此時,如果再次啟動曾經的Primary(192.168.197.110)節點,則該節點的位置比較尷尬,即使仍然作為啟動分組的節點啟動,觀察到的結果也是該節點所在的分組與目前已經存在的分組不是同一個分組。
重啟110後110所在的分組:
mysql> SELECT * FROM performance_schema.replication_group_members;
+---------------------------+--------------------------------------+----------------+-------------+--------------+
| CHANNEL_NAME | MEMBER_ID | MEMBER_HOST | MEMBER_PORT | MEMBER_STATE |
+---------------------------+--------------------------------------+----------------+-------------+--------------+
| group_replication_applier | a2392929-6dfb-11e7-b294-000c29b1c110 | 110.coe2coe.me | 3306 | ONLINE |
+---------------------------+--------------------------------------+----------------+-------------+--------------+
1 row in set (0.00 sec)
原來的分組仍然只有2個節點成員線上:
mysql> SELECT * FROM performance_schema.replication_group_members;
+---------------------------+--------------------------------------+----------------+-------------+--------------+
| CHANNEL_NAME | MEMBER_ID | MEMBER_HOST | MEMBER_PORT | MEMBER_STATE |
+---------------------------+--------------------------------------+----------------+-------------+--------------+
| group_replication_applier | a2392929-6dfb-11e7-b294-000c29b1c111 | 111.coe2coe.me | 3306 | ONLINE |
| group_replication_applier | a2392929-6dfb-11e7-b294-000c29b1c112 | 112.coe2coe.me | 3306 | ONLINE |
+---------------------------+--------------------------------------+----------------+-------------+--------------+
2 rows in set (0.00 sec)
在發生這種情況後,如果只是希望110節點以Secondary方式加入原來的分組,則可以按照以下方式在110上進行操作:
110原來是是bootstrap_group方式啟動的,需要屏蔽掉。
mysql> set @@global.group_replication_bootstrap_group=off;
Query OK, 0 rows affected (0.00 sec)
mysql> SELECT * FROM performance_schema.replication_group_members;
+---------------------------+--------------------------------------+----------------+-------------+--------------+
| CHANNEL_NAME | MEMBER_ID | MEMBER_HOST | MEMBER_PORT | MEMBER_STATE |
+---------------------------+--------------------------------------+----------------+-------------+--------------+
| group_replication_applier | a2392929-6dfb-11e7-b294-000c29b1c110 | 110.coe2coe.me | 3306 | ONLINE |
+---------------------------+--------------------------------------+----------------+-------------+--------------+
1 row in set (0.00 sec)
mysql> stop group_replication;
Query OK, 0 rows affected (9.51 sec)
mysql> start group_replication;
ERROR 3092 (HY000): The server is not configured properly to be an active member of the group. Please see more details on error log.

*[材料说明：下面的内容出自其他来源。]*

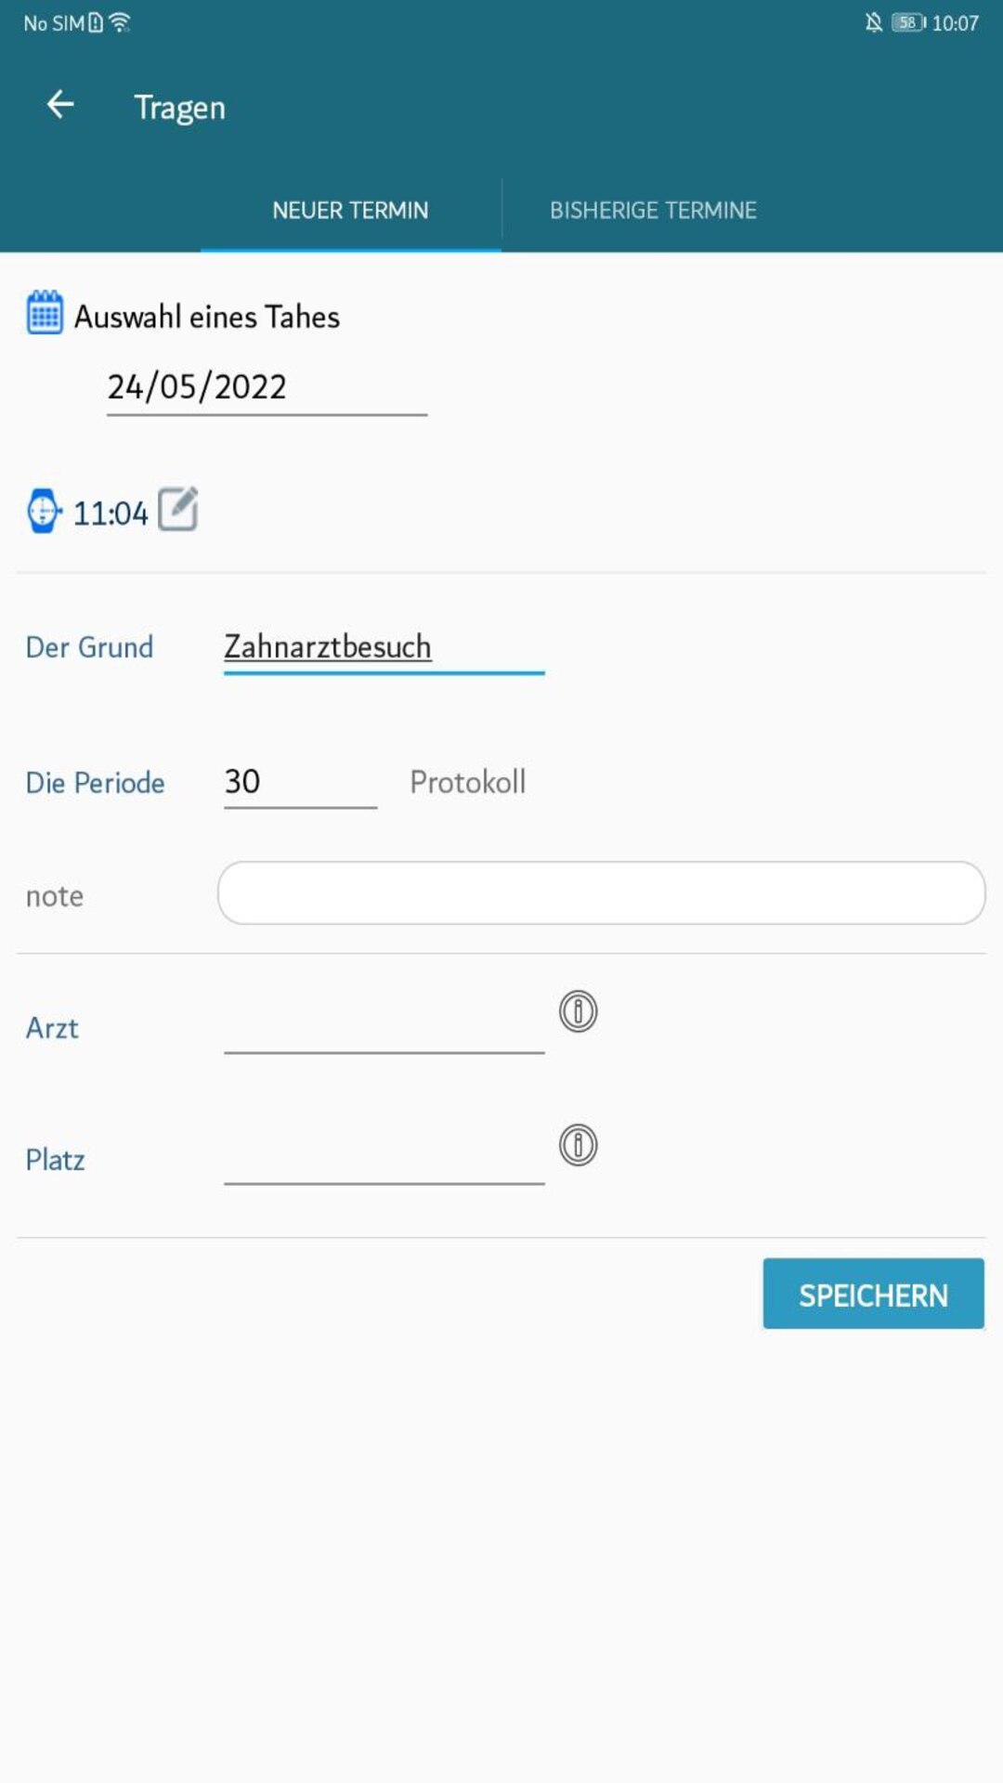
Task: Tap info icon next to Arzt field
Action: pyautogui.click(x=578, y=1011)
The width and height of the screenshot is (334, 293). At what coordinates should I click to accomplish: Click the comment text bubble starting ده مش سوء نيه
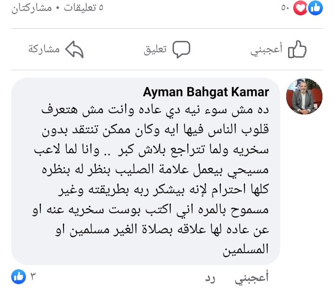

出現這個錯誤的原因是110上出現了新的Primary(111)上沒有的數據,此時使用以下命令直接忽略。不忽略則不能加入到原來的分組中。
mysql> set @@global.group_replication_allow_local_disjoint_gtids_join=1;
Query OK, 0 rows affected (0.00 sec)
mysql> start group_replication;
Query OK, 0 rows affected (3.18 sec)
mysql> SELECT * FROM performance_schema.replication_group_members;
+---------------------------+--------------------------------------+----------------+-------------+--------------+
| CHANNEL_NAME | MEMBER_ID | MEMBER_HOST | MEMBER_PORT | MEMBER_STATE |
+---------------------------+--------------------------------------+----------------+-------------+--------------+
| group_replication_applier | a2392929-6dfb-11e7-b294-000c29b1c110 | 110.coe2coe.me | 3306 | ONLINE |
| group_replication_applier | a2392929-6dfb-11e7-b294-000c29b1c111 | 111.coe2coe.me | 3306 | ONLINE |
| group_replication_applier | a2392929-6dfb-11e7-b294-000c29b1c112 | 112.coe2coe.me | 3306 | ONLINE |
+---------------------------+--------------------------------------+----------------+-------------+--------------+
3 rows in set (0.00 sec)
至此,在模擬故障恢復之後的110已經成功加入到原來的分組中了。